Ayodhya: Hindus assert central dome as birthplace
The Muslim parties Friday told the Supreme Court they are not denying Ayodhya is the birthplace of Lord Ram but the dispute over the site could not be settled amicably as the Hindu side asserted that the central dome of the demolished mosque was the exact place where the deity was born. They said that with the demolition of the mosque on December 6, 1992 at the disputed Ram JanmbhoomiBabri masjid site, the foreign perception of India's secularism and tolerance changed.
The Muslim side stated that one of the scholars had said that India is a bed of multiple civilization but now there is danger of the country becoming just a "Hindu civilization". The apex court was told by Muslim bodies in the case that though animosity is being raised against the Muslims, Ayodhya is a land where the Hindus and the Muslims have stayed together for centuries.
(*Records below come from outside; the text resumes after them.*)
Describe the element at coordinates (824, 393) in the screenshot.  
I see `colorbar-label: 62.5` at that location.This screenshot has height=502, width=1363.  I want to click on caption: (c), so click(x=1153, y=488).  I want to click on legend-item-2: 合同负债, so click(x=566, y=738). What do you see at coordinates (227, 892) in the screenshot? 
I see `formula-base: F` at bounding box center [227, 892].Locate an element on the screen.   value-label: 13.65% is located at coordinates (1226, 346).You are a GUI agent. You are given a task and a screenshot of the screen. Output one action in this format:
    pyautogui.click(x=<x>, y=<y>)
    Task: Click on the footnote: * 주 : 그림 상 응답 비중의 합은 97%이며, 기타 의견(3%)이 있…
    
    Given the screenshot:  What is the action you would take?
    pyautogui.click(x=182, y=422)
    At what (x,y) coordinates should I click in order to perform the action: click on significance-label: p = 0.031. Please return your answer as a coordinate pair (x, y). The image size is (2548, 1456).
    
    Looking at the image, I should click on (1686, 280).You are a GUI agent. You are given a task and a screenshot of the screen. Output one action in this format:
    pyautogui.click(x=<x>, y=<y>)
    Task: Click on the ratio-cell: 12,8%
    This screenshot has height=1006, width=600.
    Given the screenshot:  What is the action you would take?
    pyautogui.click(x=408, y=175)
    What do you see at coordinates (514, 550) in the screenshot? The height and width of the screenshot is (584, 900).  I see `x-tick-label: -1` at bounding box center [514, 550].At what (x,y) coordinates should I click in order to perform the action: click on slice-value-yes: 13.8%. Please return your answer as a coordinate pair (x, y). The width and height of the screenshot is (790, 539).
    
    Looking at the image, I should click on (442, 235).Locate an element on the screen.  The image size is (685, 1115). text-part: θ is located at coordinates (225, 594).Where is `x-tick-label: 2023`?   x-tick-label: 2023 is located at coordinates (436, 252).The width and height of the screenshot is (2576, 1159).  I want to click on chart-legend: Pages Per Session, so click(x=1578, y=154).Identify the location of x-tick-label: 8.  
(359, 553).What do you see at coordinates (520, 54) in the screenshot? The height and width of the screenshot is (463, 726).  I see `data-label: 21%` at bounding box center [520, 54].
A five-Judge Constitution bench headed by Chief Justice Ranjan Gogoi was told by senior advocate Rajeev Dhavan, appearing for the Muslim parties, that they have no dispute that Ayodhya was the birthplace of Lord Ram but Hindus insisted that the exact place of his birth was under the Central dome of the demolished mosque.
"No one including us are denying Ayodhya as the birth place of Lord Ram. This long standing dispute would have been settled long back, if it was accepted by the other side that he was not born underneath the Central dome. Hindus insisted that he was born under the Central dome of the mosque. Exact site is the core of the dispute," Dhavan said.
He told the bench, also comprising Justices S A Bobde, D Y Chandrachud, Ashok Bhushan and S Abdul Nazeer, that there was "obstructionist defacement" of the Mosque even after the court had appointed a receiver after 1949.